Besides the official registered parties that came into existence after the democratisation of Bhutan, many Bhutanese parties have been operating in exile since the 1990s. Most of these parties are run by exiled people from the Lhotshampa community from the refugee camps in Nepal.

==Official parties==
In Bhutan, political parties need to be registered with Election Commission of Bhutan to participate in the Bhutanese elections.

===Active parties===

| Party |  | Abbr. | Registered | Ideology | Position | Assembly seats |
|---|---|---|---|---|---|---|
|  | People's Democratic Party མི་སེར་དམངས་གཙོའི་ཚོགས་པ་། | PDP | 2007 | Liberalism; Royalism; | Centre-left | 30 / 47 |
|  | Druk Phuensum Tshogpa འབྲུག་ཕུན་སུམ་ཚོགས་པ། | DPT | 2007 | Conservatism; Royalism; | Centre-right | 0 / 47 |
|  | Druk Nyamrup Tshogpa འབྲུག་མཉམ་རུབ་ཚོགས་པ་། | DNT | 2013 | Social democracy | Centre-left | 0 / 47 |
|  | Druk Thuendrel Tshogpa འབྲུག་མཐུན་འབྲེལ་ཚོགས་པ། | DTT | 2022 | Buddhist capitalism |  | 0 / 47 |
|  | Bhutan Tendrel Party བྷུ་ཊཱན་རྟེན་འབྲེལ་ཚོགས་པ་། | BTP | 2023 | Moderate conservatism; Royalism; | Centre to centre-right | 17 / 47 |

===Deregistered parties===
In 2018, Druk Chirwang Tshogpa was deregistered by the Election Commission on its own request.

In 2023, the Bhutan Kuen-Nyam Party deregistered after years of low activity. The party had failed to find a new leader after Neten Zangmo resigned the position in 2018.

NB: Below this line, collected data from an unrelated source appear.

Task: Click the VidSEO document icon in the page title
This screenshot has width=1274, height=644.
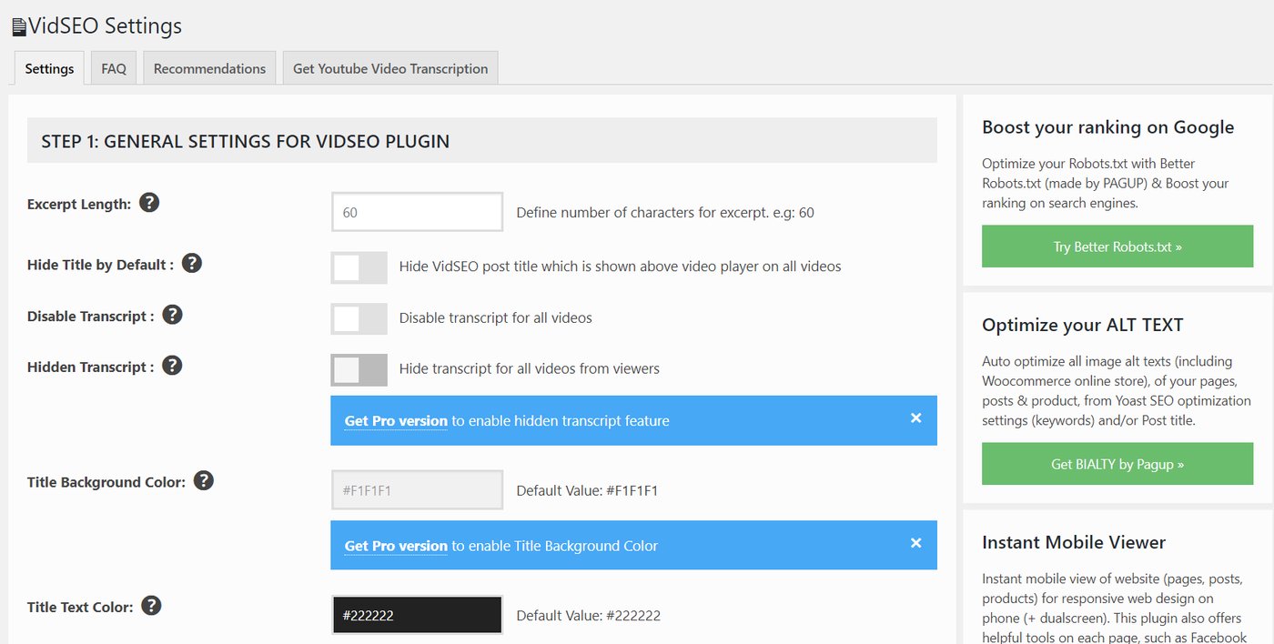Action: click(18, 25)
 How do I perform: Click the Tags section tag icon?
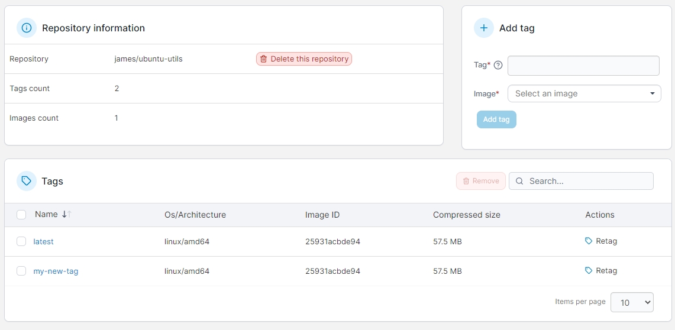pos(27,181)
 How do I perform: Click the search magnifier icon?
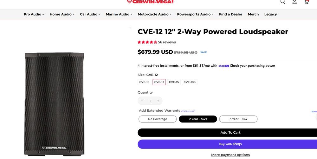283,2
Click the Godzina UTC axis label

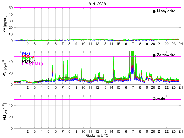(x=97, y=135)
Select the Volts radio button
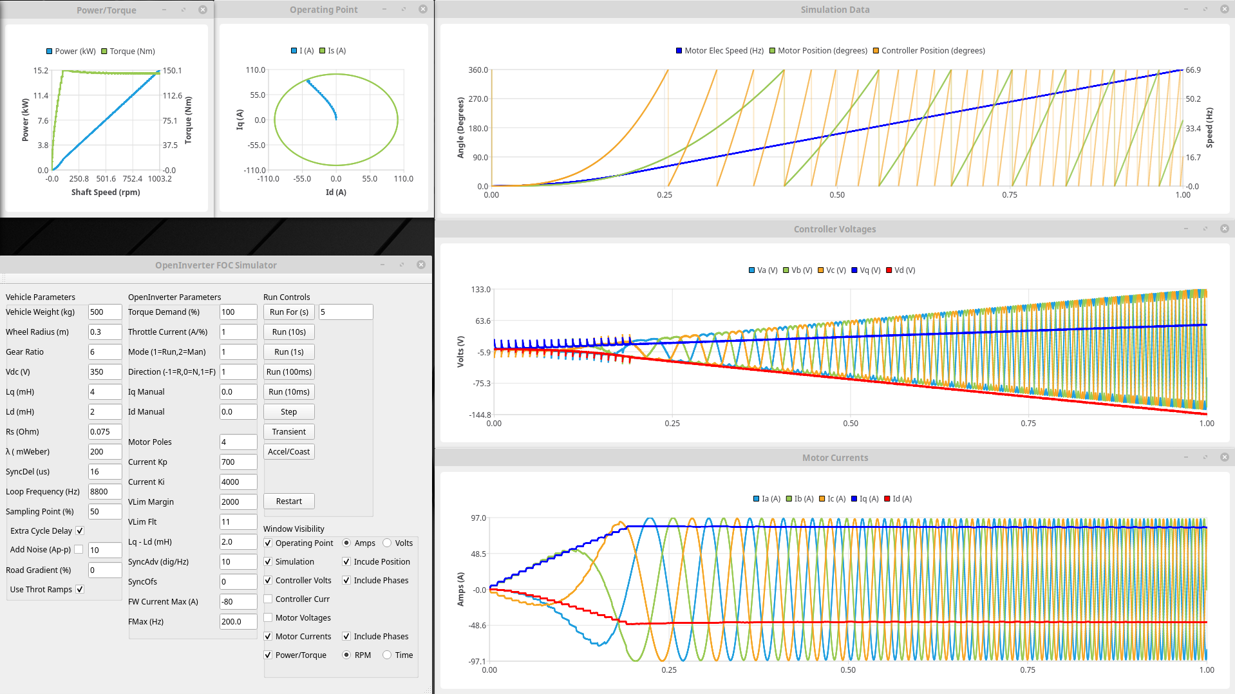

==Other political parties==
The following parties are all based in exile.
- Bhutan Democratic Socialist Party
- Bhutan Gorkha National Liberation Front
- Bhutan National Congress
- Bhutan National Democratic Party
- Bhutan National Party
- Bhutan Peoples' Party
- Bhutanese Movement Steering Committee
- Communist Party of Bhutan (Marxist–Leninist–Maoist)
  - Bhutan Tiger Force
- Druk National Congress

The Druk National Congress was formed in exile in Kathmandu, Nepal on June 16, 1994.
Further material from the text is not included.